WHAT TO DO: Please set out every line of the entries below as a JSON list of strings, with one string per line and blank lines omitted.

•••••

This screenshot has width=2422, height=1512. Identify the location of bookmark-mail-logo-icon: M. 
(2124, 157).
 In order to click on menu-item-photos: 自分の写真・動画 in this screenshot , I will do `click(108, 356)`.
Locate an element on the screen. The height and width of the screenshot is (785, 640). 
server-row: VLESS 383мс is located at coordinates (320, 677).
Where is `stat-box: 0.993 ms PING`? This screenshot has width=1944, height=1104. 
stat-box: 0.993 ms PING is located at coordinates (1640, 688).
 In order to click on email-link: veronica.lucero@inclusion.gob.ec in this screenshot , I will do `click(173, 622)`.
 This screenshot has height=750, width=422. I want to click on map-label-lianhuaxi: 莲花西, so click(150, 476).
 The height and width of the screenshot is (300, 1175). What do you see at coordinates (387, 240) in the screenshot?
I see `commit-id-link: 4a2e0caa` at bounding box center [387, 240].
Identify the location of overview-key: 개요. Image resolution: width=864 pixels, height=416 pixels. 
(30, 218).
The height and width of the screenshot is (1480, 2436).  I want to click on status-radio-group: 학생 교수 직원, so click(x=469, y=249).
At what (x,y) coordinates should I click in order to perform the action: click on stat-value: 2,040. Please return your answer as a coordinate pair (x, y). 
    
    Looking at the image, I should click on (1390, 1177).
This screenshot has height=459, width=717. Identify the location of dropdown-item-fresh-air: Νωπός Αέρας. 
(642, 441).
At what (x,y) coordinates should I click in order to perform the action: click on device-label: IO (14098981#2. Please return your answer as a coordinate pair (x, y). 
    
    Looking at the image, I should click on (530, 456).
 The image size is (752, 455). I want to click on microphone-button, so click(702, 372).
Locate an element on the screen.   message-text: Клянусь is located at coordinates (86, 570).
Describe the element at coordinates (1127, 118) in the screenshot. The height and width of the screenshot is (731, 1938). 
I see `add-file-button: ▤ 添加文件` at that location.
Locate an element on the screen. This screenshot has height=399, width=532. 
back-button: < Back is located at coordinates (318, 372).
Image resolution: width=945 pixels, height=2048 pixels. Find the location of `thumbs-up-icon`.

•••••

SOLUTION:
[
  "This screenshot has width=2422, height=1512. Identify the location of bookmark-mail-logo-icon: M. ",
  "(2124, 157).",
  " In order to click on menu-item-photos: 自分の写真・動画 in this screenshot , I will do `click(108, 356)`.",
  "Locate an element on the screen. The height and width of the screenshot is (785, 640). ",
  "server-row: VLESS 383мс is located at coordinates (320, 677).",
  "Where is `stat-box: 0.993 ms PING`? This screenshot has width=1944, height=1104. ",
  "stat-box: 0.993 ms PING is located at coordinates (1640, 688).",
  " In order to click on email-link: veronica.lucero@inclusion.gob.ec in this screenshot , I will do `click(173, 622)`.",
  " This screenshot has height=750, width=422. I want to click on map-label-lianhuaxi: 莲花西, so click(150, 476).",
  " The height and width of the screenshot is (300, 1175). What do you see at coordinates (387, 240) in the screenshot?",
  "I see `commit-id-link: 4a2e0caa` at bounding box center [387, 240].",
  "Identify the location of overview-key: 개요. Image resolution: width=864 pixels, height=416 pixels. ",
  "(30, 218).",
  "The height and width of the screenshot is (1480, 2436).  I want to click on status-radio-group: 학생 교수 직원, so click(x=469, y=249).",
  "At what (x,y) coordinates should I click in order to perform the action: click on stat-value: 2,040. Please return your answer as a coordinate pair (x, y). ",
  "    Looking at the image, I should click on (1390, 1177).",
  "This screenshot has height=459, width=717. Identify the location of dropdown-item-fresh-air: Νωπός Αέρας. ",
  "(642, 441).",
  "At what (x,y) coordinates should I click in order to perform the action: click on device-label: IO (14098981#2. Please return your answer as a coordinate pair (x, y). ",
  "    Looking at the image, I should click on (530, 456).",
  " The image size is (752, 455). I want to click on microphone-button, so click(702, 372).",
  "Locate an element on the screen.   message-text: Клянусь is located at coordinates (86, 570).",
  "Describe the element at coordinates (1127, 118) in the screenshot. The height and width of the screenshot is (731, 1938). ",
  "I see `add-file-button: ▤ 添加文件` at that location.",
  "Locate an element on the screen. This screenshot has height=399, width=532. ",
  "back-button: < Back is located at coordinates (318, 372).",
  "Image resolution: width=945 pixels, height=2048 pixels. Find the location of `thumbs-up-icon`."
]